Transcribe the entries below exactly, starting with the line that has "This screenshot has height=784, width=1562." and stopping after the line that has "Click 绿城上海御园 community"; no pictures belong in the copy.

Stored items:
○ ○ ○ ○ ○

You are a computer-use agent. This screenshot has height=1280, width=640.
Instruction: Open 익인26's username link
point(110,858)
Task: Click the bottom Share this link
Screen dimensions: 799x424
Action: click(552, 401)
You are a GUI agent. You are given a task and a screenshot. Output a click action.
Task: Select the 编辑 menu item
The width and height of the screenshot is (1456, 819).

○ ○ ○ ○ ○

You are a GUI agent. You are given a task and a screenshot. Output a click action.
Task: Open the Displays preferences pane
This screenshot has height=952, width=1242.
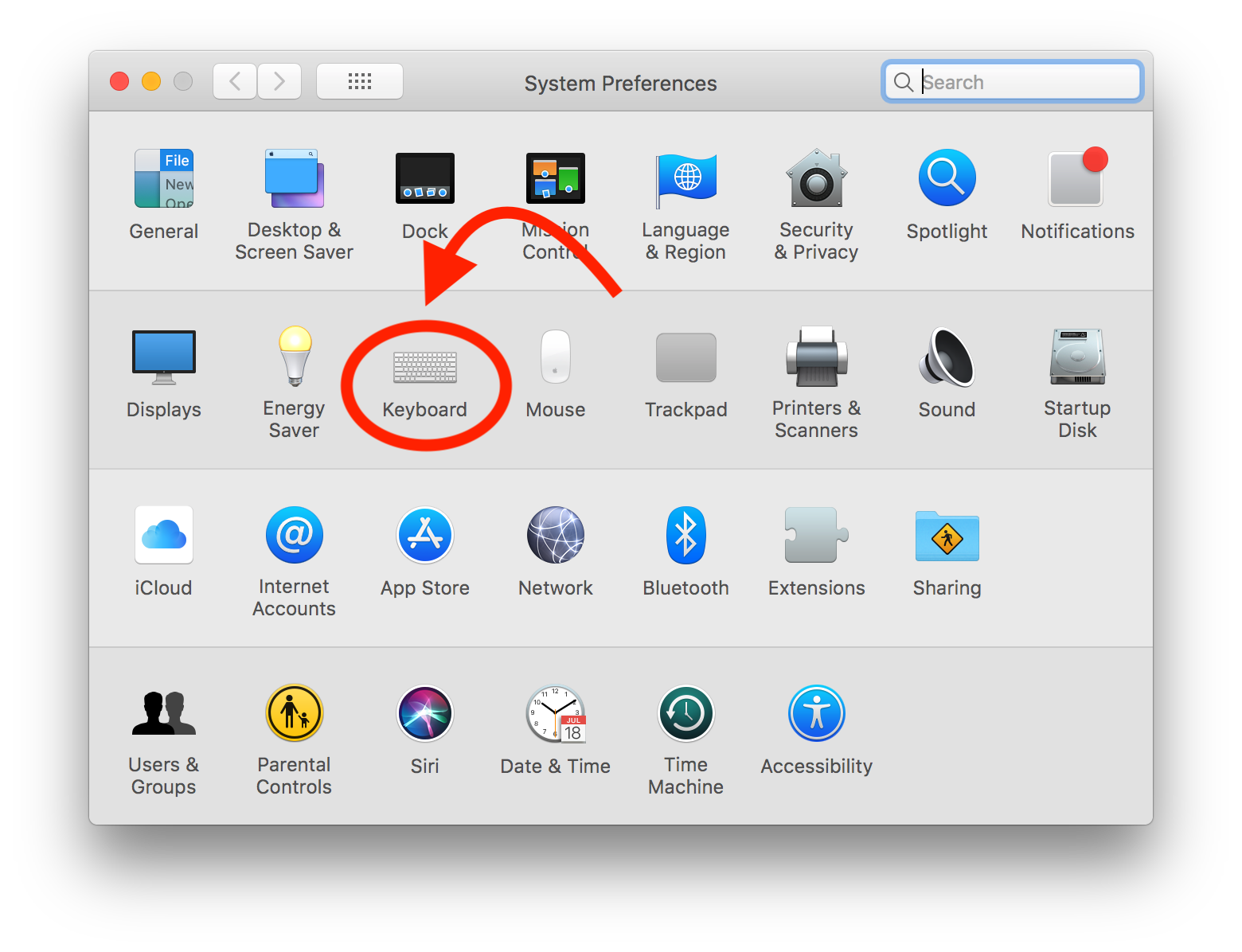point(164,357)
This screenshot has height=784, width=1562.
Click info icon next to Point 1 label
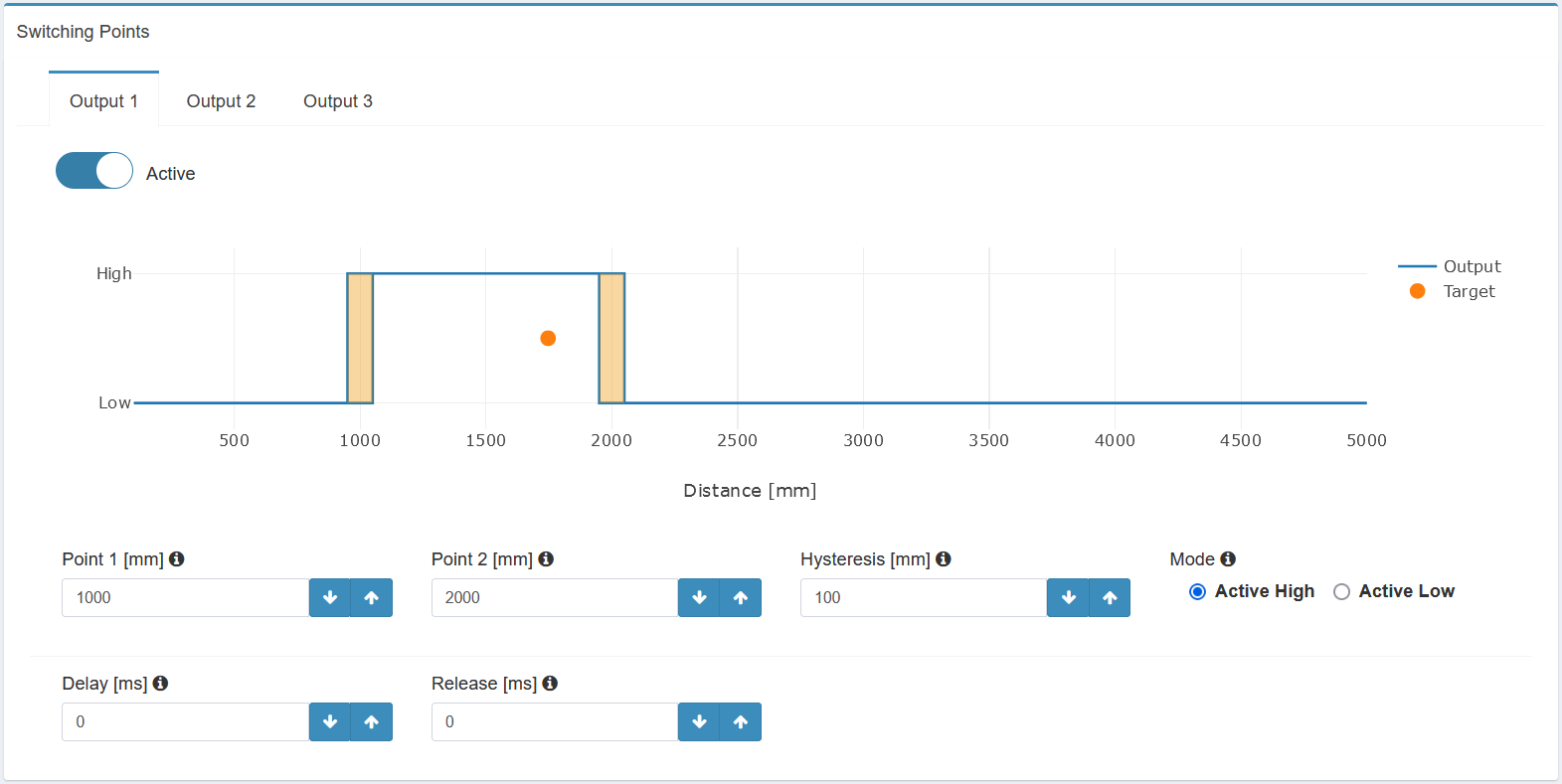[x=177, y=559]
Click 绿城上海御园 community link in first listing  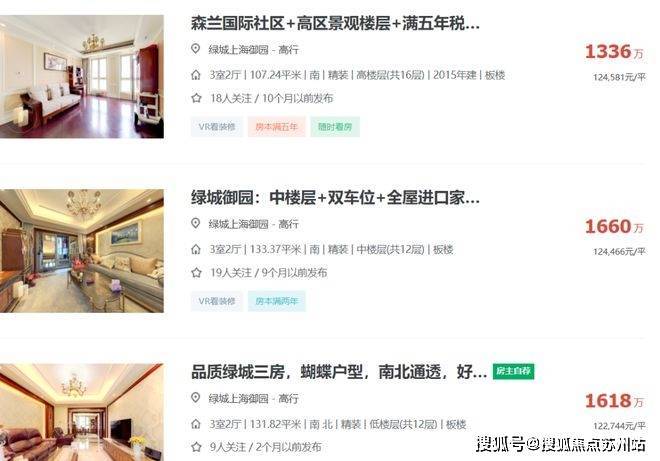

○ ○ ○ ○ ○

▶ **WRITTEN SOLUTION**:
This screenshot has height=784, width=1562.
Click info icon next to Point 1 label
[x=177, y=559]
Click 绿城上海御园 community link in first listing  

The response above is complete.